**Records shown**
***

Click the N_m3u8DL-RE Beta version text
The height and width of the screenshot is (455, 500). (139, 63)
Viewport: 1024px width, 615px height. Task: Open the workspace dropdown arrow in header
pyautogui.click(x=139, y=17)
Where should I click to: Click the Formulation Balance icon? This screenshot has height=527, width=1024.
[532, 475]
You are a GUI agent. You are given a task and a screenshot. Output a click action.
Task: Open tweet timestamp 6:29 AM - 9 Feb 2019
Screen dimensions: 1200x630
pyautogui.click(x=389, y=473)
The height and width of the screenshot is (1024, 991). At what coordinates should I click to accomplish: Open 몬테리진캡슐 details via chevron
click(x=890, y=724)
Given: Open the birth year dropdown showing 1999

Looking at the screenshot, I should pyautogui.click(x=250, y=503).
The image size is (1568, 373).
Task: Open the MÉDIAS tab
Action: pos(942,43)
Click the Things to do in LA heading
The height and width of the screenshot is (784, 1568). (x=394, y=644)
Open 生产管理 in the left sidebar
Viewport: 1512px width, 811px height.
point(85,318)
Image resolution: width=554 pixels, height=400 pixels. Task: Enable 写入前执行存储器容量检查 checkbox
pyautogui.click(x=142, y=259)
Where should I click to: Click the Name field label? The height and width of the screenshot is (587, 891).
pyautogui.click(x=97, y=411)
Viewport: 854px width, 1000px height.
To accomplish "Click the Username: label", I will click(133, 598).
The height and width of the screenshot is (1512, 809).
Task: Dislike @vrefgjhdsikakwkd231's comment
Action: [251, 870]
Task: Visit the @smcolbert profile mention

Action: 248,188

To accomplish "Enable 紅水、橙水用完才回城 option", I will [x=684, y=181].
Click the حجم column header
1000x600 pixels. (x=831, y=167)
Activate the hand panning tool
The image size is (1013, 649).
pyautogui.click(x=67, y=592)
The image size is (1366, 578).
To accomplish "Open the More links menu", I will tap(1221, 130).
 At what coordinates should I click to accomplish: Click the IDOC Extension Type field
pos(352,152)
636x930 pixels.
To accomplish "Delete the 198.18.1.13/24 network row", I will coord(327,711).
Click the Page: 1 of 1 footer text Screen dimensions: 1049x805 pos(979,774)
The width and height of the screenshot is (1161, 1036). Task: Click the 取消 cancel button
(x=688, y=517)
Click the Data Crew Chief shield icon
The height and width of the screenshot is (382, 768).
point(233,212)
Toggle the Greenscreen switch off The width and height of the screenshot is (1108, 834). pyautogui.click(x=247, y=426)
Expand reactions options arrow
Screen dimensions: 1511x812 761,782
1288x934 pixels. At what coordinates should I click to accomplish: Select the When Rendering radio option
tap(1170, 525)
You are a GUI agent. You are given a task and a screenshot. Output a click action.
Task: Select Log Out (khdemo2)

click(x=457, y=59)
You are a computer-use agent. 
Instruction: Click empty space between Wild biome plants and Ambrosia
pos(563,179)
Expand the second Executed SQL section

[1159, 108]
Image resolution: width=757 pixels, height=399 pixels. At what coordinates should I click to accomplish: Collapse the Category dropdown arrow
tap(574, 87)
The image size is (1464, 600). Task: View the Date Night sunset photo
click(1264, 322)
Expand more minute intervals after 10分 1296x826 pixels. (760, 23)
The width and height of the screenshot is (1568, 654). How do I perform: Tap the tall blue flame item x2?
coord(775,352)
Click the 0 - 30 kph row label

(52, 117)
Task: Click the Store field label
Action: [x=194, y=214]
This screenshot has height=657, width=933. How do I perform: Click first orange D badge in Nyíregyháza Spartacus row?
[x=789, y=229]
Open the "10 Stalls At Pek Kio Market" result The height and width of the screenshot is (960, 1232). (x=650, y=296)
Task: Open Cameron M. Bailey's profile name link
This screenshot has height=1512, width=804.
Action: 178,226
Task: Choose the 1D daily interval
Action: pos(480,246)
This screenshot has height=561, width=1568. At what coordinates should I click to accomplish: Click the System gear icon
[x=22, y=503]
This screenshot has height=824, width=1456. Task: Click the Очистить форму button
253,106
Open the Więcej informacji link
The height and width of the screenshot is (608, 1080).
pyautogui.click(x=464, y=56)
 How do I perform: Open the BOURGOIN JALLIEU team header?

***

**Instructions to follow**
Only one stretch of the entries above is wanted: the lines from the one containing "Task: Select Log Out (khdemo2)" through the one containing "Expand more minute". Please reproduce it exactly.

**Solution for this exercise**
Task: Select Log Out (khdemo2)

click(x=457, y=59)
You are a computer-use agent. 
Instruction: Click empty space between Wild biome plants and Ambrosia
pos(563,179)
Expand the second Executed SQL section

[1159, 108]
Image resolution: width=757 pixels, height=399 pixels. At what coordinates should I click to accomplish: Collapse the Category dropdown arrow
tap(574, 87)
The image size is (1464, 600). Task: View the Date Night sunset photo
click(1264, 322)
Expand more minute intervals after 10分 1296x826 pixels. (760, 23)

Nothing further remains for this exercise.